Olivier Baroux : C'est assez exceptionnel, c'est aussi pour ça qu'on était excités à l'idée de faire le 2, de retrouver Théo qui a grandi. Cette idée de voir la famille qui a grandi me rend dingue. Et peut être qu'on fera un 3, on verra, mais pas tout de suite. Mais peut être que Théo aura encore grandi, ce sera un homme. Peut être que Stéphanie aura un enfant. Peut être que Mamie Suze ne sera plus là... Voilà, c'est dingue de se dire qu'on a peut être la chance de pouvoir encore faire une sorte de suivi avec cette famille. C'est très émouvant de s'imaginer ça.
Jean-Paul Rouve, c'est la première fois que vous jouez dans une suite. Est-ce que ça a changé pour vous la façon d’appréhender le projet ?

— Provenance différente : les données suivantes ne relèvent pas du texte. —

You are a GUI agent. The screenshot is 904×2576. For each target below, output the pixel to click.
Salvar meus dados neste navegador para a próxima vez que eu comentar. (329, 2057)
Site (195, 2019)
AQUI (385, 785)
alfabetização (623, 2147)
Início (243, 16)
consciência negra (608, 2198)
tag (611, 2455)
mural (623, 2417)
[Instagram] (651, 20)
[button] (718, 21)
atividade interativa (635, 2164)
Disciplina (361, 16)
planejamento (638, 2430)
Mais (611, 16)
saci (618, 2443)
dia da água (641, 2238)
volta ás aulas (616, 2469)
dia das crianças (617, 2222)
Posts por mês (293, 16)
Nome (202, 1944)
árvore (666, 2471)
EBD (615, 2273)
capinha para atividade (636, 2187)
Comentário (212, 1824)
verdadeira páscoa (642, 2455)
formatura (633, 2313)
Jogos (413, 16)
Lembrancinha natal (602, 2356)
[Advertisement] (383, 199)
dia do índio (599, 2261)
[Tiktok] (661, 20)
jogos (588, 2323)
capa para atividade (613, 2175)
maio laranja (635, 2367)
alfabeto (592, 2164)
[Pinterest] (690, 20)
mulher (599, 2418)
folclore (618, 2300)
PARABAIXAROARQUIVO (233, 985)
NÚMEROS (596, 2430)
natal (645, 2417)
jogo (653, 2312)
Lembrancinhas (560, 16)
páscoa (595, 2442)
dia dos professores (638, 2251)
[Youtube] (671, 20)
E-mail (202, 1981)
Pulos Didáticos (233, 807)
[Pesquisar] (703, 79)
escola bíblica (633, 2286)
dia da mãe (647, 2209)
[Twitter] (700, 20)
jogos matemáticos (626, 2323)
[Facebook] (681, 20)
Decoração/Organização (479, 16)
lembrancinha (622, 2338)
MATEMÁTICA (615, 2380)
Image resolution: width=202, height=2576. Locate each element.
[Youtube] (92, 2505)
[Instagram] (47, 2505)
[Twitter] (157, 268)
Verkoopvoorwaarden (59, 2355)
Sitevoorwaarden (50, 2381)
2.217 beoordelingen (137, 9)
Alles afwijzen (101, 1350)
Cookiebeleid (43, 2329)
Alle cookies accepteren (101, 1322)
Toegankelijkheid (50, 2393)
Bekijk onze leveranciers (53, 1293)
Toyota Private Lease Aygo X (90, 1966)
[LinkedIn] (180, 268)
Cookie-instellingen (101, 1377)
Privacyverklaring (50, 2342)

Jean-Paul Rouve : C’est très confortable pour tout vous dire. Quand vous faites un film, vous allez vraiment à l’inconnu, quand vous créez un personnage. Ce n’est pas facile au début. Là, vous arrivez, vous savez déjà comment la personne est. C’est comme si le plus gros du travail était fait.
Ca vous permet d’être plus libre dans votre interprétation. Un peu comme un musicien de jazz : quand il connait son morceau, connait ses gammes, il peut partir un peu où il veut. On peut faire ça, on est en liberté totale. Je n’ai pas fait assez de théâtre pour dire, un peu avec Les Robins, Isabelle en a fait plus que moi, je pense que c’est ça quand on joue une pièce de théâtre vraiment longtemps, on peut se permettre des variations et des grandes libertés. C’était vraiment en liberté, mais pas en roue libre, ce n’est pas pareil!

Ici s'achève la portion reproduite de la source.